Children’s Responses to Divorce

Children go through a variety of responses after learning their parents are getting a divorce. They may feel sad, confused, or angry. At first, most children want their parents to reconcile and reunite the family.   Acceptance of the divorce can take time and parents
can take steps to help the children through this process. Author Philip Stahl, Ph.D. suggests the following:

  • Parents should stay involved. Children adjust best with contact with both their parents.
  • Maintain continuity in your child’s life, including the same school, same activities, same social contacts.
  • Avoid conflict in front of the children.
  • Talk with your children. Ask them what they’re afraid of, listen to their worries, and reassure them.

Helping Children Adjust

Although divorce is difficult for most children, children of divorce can grow into emotionally healthy adults capable of maintaining happy marriages of their own.  This requires that the divorcing parents make it their priority to decrease the amount of conflict between them. Since high conflict between parents interrupts a child’s ability to move through his or her developmental stages normally, decreasing the amount of conflict between the parents is
one of the most valuable gifts divorcing parents can give their children.

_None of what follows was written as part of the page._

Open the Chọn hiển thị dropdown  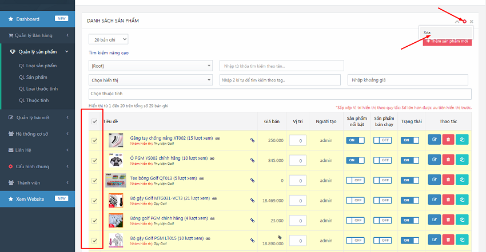[150, 80]
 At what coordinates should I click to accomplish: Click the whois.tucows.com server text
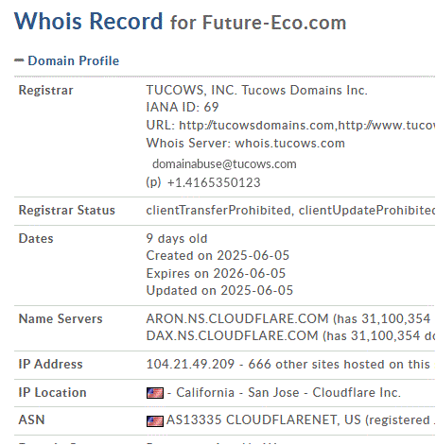coord(289,143)
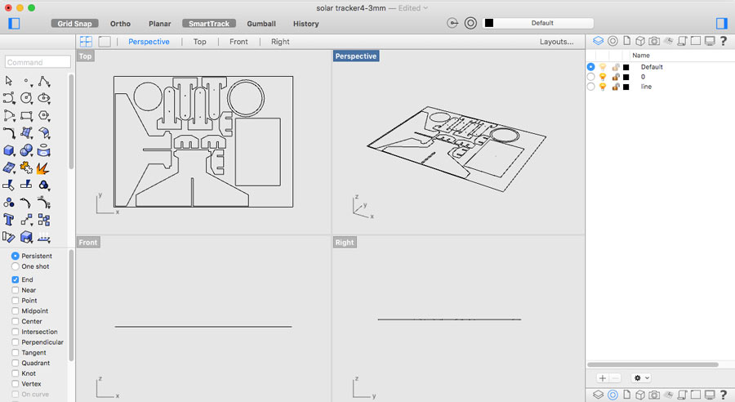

Some parental behaviors are likely to add to the difficulty children experience in adjusting to the divorce in a healthy way. These behaviors to avoid include:

  • Arguing in their presence.
  • Making negative comments about the other parent in the presence of the children.
  • Encouraging children to take sides with either parent against the other. It is imperative children are given permission and encouragement to love and have a relationship with both parents.
  • Putting children in the middle and sending messages to the other parent through the children.
  • Telling children about child support problems, the courts, and the judge.
  • Asking children to make choices about where they want to live.

Although divorce is never easy, if parents make their children’s needs a priority, the transition will be much easier for them.


Garrity, Carla. Caught in the Middle.  San Francisco, CA: Josssey-Bass, 1994.

Stahl, Philip.  Parenting after Divorce.  Atascadero, CA:  Impact Publishers, 2007.